About this task:
Lift out all lines below that contain "computer".

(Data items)
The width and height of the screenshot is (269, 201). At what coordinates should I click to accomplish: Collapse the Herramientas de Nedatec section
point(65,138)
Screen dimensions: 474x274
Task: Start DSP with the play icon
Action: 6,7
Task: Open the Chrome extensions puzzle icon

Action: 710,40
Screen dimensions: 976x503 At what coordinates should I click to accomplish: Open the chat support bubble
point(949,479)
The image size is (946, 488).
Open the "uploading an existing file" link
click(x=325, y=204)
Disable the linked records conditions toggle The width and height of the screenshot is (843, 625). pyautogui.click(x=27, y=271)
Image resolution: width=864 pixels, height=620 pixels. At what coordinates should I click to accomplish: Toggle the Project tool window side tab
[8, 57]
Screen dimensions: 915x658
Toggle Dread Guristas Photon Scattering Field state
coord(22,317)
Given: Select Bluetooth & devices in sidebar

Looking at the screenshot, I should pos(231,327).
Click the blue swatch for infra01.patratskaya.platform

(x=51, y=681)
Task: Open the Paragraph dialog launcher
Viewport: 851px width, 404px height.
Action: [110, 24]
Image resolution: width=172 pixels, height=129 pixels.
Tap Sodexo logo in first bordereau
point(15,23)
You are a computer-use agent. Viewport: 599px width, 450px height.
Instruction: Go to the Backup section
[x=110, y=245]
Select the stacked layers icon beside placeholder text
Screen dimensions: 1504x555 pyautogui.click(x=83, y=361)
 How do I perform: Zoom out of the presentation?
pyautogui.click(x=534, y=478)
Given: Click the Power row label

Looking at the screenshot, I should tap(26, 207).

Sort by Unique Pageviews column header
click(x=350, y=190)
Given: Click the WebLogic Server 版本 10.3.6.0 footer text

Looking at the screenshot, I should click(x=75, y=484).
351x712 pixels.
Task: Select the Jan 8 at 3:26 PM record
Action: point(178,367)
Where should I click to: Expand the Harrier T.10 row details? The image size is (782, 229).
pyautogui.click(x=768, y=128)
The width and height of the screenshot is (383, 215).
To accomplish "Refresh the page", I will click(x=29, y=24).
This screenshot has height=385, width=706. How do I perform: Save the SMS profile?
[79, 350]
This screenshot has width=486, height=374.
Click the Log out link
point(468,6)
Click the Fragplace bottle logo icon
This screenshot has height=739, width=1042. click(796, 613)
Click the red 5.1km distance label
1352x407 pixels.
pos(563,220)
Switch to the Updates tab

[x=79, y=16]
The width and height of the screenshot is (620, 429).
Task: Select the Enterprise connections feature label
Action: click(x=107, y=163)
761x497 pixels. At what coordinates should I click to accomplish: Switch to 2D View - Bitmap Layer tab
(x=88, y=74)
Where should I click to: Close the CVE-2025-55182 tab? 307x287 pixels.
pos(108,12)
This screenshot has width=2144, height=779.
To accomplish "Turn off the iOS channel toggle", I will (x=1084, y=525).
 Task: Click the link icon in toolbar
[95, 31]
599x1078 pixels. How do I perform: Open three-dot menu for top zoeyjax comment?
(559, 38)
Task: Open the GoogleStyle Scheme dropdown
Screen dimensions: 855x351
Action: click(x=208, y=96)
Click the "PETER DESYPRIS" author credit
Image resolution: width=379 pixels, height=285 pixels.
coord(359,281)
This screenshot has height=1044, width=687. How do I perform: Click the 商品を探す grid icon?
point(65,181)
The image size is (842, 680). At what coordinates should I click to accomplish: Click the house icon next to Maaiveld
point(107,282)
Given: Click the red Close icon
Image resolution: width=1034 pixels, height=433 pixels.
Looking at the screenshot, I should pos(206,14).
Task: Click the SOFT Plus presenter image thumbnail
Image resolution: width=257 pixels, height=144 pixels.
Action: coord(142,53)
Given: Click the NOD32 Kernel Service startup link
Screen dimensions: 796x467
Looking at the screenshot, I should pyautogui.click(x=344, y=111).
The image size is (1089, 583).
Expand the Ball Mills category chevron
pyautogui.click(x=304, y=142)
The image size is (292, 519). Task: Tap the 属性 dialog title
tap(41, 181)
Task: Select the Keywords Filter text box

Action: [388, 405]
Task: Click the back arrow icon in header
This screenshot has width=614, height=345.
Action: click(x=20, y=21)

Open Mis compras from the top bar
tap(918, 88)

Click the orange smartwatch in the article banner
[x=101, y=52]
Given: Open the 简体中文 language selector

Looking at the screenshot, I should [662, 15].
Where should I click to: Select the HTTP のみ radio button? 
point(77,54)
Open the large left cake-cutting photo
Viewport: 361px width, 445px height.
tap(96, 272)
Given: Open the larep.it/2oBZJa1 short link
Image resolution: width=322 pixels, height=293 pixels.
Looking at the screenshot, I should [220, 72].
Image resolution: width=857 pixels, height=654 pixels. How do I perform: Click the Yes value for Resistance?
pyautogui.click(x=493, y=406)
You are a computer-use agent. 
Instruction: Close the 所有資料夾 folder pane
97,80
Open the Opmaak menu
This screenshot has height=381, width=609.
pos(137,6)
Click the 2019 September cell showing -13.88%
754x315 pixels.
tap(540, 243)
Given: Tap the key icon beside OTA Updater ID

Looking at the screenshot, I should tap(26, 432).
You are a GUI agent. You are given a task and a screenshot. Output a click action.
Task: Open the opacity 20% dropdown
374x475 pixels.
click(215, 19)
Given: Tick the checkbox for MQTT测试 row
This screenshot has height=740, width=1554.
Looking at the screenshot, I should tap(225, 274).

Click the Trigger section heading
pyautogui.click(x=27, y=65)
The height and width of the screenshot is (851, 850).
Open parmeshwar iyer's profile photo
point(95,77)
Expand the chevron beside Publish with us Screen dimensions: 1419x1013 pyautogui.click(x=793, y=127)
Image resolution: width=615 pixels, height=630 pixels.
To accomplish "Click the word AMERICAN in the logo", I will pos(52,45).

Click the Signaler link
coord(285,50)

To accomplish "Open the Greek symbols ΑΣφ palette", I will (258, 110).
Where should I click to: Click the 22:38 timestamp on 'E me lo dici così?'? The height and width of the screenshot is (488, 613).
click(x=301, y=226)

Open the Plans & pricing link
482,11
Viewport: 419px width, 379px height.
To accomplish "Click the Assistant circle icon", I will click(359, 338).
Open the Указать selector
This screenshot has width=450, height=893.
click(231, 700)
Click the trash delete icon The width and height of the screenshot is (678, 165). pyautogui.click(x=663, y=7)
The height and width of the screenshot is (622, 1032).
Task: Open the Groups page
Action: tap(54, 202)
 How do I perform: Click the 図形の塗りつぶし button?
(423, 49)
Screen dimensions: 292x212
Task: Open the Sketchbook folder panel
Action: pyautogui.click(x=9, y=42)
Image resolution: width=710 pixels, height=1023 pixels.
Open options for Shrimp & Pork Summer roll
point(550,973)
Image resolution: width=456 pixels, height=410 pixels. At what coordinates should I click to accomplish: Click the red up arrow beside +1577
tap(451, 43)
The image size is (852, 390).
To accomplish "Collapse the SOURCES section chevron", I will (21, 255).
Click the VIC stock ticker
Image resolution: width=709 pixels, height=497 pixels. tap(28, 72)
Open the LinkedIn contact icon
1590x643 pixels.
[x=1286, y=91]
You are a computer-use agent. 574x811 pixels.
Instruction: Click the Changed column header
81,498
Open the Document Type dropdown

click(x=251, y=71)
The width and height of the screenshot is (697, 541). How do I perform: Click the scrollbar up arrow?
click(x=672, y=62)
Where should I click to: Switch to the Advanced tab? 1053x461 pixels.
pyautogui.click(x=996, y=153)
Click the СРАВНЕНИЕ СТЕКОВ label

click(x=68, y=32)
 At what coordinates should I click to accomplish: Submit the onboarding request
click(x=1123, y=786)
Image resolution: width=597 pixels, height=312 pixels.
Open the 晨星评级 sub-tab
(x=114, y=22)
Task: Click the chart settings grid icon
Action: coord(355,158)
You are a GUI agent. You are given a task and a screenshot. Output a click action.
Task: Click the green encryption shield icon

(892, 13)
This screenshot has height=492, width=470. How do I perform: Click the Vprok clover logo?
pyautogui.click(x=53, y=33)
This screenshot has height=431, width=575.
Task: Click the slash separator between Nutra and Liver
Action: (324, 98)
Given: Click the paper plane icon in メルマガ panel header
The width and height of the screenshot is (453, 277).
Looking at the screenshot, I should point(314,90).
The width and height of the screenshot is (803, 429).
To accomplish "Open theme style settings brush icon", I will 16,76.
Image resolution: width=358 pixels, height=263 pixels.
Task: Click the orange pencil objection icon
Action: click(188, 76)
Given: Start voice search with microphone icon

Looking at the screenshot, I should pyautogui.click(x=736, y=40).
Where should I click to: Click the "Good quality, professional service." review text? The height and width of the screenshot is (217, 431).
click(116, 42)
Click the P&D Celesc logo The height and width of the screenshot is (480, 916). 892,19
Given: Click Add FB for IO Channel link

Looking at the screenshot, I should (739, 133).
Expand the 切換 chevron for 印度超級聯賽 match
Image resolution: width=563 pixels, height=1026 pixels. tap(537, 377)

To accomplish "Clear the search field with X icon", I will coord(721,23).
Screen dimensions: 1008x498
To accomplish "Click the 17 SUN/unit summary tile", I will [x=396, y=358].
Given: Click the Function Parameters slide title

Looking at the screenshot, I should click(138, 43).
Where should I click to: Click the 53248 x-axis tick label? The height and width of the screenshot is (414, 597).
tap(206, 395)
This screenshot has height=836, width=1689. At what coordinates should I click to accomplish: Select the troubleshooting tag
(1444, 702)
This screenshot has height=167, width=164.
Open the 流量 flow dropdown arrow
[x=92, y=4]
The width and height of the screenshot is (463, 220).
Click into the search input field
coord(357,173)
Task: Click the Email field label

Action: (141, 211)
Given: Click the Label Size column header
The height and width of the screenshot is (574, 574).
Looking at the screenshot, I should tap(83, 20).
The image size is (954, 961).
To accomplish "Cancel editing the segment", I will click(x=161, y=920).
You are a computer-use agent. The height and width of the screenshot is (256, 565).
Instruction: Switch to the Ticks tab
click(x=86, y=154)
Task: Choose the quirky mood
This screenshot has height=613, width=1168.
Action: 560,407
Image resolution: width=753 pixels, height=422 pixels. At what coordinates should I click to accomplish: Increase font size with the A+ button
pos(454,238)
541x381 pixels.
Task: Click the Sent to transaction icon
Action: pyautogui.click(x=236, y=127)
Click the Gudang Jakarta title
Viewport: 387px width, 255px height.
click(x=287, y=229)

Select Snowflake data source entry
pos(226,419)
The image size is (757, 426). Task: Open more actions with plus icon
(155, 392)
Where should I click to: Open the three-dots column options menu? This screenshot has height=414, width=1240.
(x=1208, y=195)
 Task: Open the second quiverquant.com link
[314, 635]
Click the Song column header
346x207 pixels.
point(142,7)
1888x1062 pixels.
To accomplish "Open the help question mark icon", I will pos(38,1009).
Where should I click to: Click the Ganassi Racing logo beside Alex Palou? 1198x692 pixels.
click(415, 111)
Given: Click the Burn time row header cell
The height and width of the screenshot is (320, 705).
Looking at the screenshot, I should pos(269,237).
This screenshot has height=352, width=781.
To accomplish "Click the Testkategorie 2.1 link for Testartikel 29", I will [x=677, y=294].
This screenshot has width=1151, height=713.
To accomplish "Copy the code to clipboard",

Exercise result:
You are a computer-use agent. Viewport: 599px width, 450px height.
You are a computer-use agent. 
You are a computer-use agent. 574x811 pixels.
You are a computer-use agent. The height and width of the screenshot is (256, 565).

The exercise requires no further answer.